Chrysalide

Dans le courant de son quatorzième mois, Harold a quitté l’enveloppe du gros bébé rieur et placide pour donner naissance à un petit bonhomme volontaire et acharné. S’il reste un enfant facile et joyeux, le fait d’être constamment confronté à ses limites corporelles peut le rendre coléreux et enragé.

Privé du plaisir de se mouvoir librement, l’admiration et la dévotion sans borne qu’il voue toujours à son grand frère se mue parfois en envie et en jalousie farouches.

Désormais, quand son frère est en possession d’un objet, Harold joue des coudes pour se l’approprier, il pousse, il s’énerve, il tente d’arracher l’objet convoité et, de guerre lasse, il tire les cheveux de son rival…Mais malgré tout cet acharnement au combat, Théodore n’a évidemment aucune difficulté à garder le contrôle et  Harold accepte très mal sa défaite, vivant  la suprématie physique de son aîné comme une injustice absolument odieuse…

Entre rivalité et complicité, les relations des deux frères évoluent vers plus de complexité mais aussi plus d’intéractions, plus de jeux communs et de fous-rire partagés. Jours après jours, nous réalisons l’importance pour Harold d’avoir un grand frère et à quel point celui-ci lui donne envie d’avancer, au propre comme au figuré.

Malgré toutes les mesures que nous prenons pour favoriser un environnement propice au sommeil –l’éviction systématique des livres, une lumière tamisée, une chanson douce que lui chantait sa maman, plus de café après 17h 🙂 – Harold ne nous épargne pas quand on le couche et il lui arrive encore de se réveiller en pleurs la nuit. Nous sentons que le petit homme appréhende la séparation. Grâce à de grandes discussions avec son papa, nous avons compris que l’origine de cette angoisse provenait de la propre angoisse du père de revivre la nuit terrible  où nous avons dormi sur nos deux oreilles tandis que la maldie poursuivait son travail dévastateur… Hanté par ce sentiment coupable, Laurent passe ses nuits à « veiller » sur ses enfants.

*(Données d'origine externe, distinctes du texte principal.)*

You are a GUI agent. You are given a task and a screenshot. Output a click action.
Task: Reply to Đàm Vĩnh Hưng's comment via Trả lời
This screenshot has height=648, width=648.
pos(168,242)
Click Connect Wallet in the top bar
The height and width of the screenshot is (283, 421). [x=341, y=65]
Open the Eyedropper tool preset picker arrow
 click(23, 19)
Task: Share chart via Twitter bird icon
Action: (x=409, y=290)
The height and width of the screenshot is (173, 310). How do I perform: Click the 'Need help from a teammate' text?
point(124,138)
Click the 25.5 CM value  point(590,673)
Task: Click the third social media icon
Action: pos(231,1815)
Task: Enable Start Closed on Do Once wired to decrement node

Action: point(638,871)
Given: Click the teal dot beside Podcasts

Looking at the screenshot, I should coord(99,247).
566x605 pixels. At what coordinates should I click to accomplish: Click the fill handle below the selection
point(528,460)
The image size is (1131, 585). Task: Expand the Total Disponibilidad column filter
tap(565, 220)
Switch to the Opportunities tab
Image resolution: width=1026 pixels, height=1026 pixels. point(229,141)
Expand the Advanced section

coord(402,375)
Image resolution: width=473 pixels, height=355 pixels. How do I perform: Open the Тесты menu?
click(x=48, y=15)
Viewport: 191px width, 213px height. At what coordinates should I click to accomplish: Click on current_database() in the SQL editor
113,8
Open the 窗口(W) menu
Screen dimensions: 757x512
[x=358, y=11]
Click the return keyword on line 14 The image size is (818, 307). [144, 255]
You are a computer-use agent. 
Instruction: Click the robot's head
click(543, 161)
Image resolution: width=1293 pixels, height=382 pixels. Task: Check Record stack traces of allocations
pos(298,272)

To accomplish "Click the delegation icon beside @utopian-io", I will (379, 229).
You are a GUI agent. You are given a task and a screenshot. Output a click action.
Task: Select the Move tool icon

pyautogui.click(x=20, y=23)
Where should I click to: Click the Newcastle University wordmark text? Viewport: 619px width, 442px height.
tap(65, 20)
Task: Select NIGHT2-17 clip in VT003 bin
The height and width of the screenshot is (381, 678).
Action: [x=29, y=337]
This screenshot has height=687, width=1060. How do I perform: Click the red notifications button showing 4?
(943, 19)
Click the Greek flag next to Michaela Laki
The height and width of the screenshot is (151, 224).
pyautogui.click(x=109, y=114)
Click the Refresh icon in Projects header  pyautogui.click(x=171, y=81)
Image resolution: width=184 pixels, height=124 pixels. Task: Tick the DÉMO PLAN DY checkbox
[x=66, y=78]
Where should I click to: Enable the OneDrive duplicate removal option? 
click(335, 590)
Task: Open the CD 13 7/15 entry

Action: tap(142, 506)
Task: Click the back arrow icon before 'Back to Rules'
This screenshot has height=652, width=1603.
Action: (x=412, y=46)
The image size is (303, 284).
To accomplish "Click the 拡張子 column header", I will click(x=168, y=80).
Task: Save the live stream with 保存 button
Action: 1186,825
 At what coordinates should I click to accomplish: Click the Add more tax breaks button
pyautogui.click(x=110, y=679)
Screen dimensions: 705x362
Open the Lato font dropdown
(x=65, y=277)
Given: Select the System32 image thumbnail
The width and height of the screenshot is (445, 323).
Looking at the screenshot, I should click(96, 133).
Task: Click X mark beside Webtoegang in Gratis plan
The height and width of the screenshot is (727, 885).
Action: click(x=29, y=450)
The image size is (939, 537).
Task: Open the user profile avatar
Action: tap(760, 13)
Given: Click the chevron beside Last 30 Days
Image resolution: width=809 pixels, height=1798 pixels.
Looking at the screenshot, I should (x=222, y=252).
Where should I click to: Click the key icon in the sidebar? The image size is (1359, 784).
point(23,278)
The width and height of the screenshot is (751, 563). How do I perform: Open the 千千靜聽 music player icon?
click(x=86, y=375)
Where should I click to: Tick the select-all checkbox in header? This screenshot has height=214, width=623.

Pour ma part et contrairement au papa, j’ai plus de mal à me détacher d’Harold le jour, quand je le dépose à la crèche, et il est d’ailleurs amusant de constater que je suis la seule à profiter de son grand numéro de tragédien éploré…

Finalement élever un enfant c’est aussi et surtout apprendre à ne plus être dupe de soi.

4 réflexions sur « Chrysalide »

  1. Je trouve ça formidable que vous ayez pu déceler tout ça au travers du comportements de vos petits bouts, car ce n’est pas toujours facile à interpreter. Et maintenant que les maux ont des mots la victoire pour des nuits sereines me parait plus proche…

  2. Je partage le commentaire d’Alice, en espérant que l’angoisse du papa -maintenant que la source est connue et reconnue- puisse se muer en une simple inquiétude, comme quand les nouveaux-nés dorment si sereinement et sans bruit et qu’oncherche leur petit souffle chaud.

    J’ai lu aussi je ne sais plus trop où que c’était important de nommer les émotions ressenties pas nos petits, en plus de celles qu’on ressent nous. Maintenant quand Nathan est en colère on le lui dit en lui expliquant pourquoi d’après ce que l’on a senti et j’ai l’impression qu’il nous en est reconnaissant.

    Et pourquoi la colère ne servirait-elle pas de moteur ?

    Et puis c’est bien les petits mecs qui ont du caractère !

  3. Dis-donc la tata Audrey. J’ai du caractère mais je suis pas un petit mec. D’ailleurs même maman le dit: je suis un grand tragédien. Quand je fais semblant de pleurer, tout le monde y croit. Et ma maman, c’est une grande comédienne.

  4. J’aime et approuve totalement la conclusion d’Isaure sur ce que nous apprennent nos enfants et n’ont pas fini de nous apprendre.